#### Work instruction:
The output is the line holding "The image size is (511, 244)." and all lines after it to the end of the records below; restate them unchanged and add nothing.

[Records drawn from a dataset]
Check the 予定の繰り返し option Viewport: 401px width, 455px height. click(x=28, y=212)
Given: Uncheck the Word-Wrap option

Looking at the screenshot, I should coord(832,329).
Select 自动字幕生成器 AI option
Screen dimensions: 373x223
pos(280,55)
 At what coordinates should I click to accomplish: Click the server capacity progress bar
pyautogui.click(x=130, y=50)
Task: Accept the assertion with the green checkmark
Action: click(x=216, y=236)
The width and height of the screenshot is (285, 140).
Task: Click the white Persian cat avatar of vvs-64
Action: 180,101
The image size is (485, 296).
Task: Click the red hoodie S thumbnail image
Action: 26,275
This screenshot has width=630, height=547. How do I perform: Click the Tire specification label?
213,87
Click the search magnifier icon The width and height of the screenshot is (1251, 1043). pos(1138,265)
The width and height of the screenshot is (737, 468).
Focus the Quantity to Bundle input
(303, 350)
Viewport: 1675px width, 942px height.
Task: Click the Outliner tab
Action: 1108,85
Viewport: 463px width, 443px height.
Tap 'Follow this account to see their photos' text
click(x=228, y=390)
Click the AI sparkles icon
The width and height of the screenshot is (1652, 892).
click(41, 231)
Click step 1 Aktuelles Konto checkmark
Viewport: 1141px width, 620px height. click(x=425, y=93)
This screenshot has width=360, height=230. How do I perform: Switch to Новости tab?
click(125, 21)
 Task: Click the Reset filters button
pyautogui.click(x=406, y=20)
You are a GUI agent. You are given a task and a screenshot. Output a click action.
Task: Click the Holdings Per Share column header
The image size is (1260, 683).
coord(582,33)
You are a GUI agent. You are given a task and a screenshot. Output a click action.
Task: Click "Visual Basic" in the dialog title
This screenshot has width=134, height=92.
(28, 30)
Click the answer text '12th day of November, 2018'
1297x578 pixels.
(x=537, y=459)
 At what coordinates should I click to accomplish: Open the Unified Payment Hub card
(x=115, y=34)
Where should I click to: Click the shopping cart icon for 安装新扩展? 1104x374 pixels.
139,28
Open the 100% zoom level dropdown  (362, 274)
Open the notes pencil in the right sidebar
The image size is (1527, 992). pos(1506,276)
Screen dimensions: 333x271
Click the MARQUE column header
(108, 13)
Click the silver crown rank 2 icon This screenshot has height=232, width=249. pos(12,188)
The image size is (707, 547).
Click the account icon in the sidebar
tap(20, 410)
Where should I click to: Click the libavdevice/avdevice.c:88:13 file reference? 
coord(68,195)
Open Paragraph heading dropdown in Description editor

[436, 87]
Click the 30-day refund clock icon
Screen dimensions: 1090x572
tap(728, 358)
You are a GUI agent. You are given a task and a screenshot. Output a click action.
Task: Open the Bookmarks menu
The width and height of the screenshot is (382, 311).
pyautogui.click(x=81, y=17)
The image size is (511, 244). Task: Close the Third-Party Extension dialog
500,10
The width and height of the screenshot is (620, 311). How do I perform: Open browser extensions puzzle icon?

#### Expected output:
The image size is (511, 244). Task: Close the Third-Party Extension dialog
500,10
The width and height of the screenshot is (620, 311). How do I perform: Open browser extensions puzzle icon?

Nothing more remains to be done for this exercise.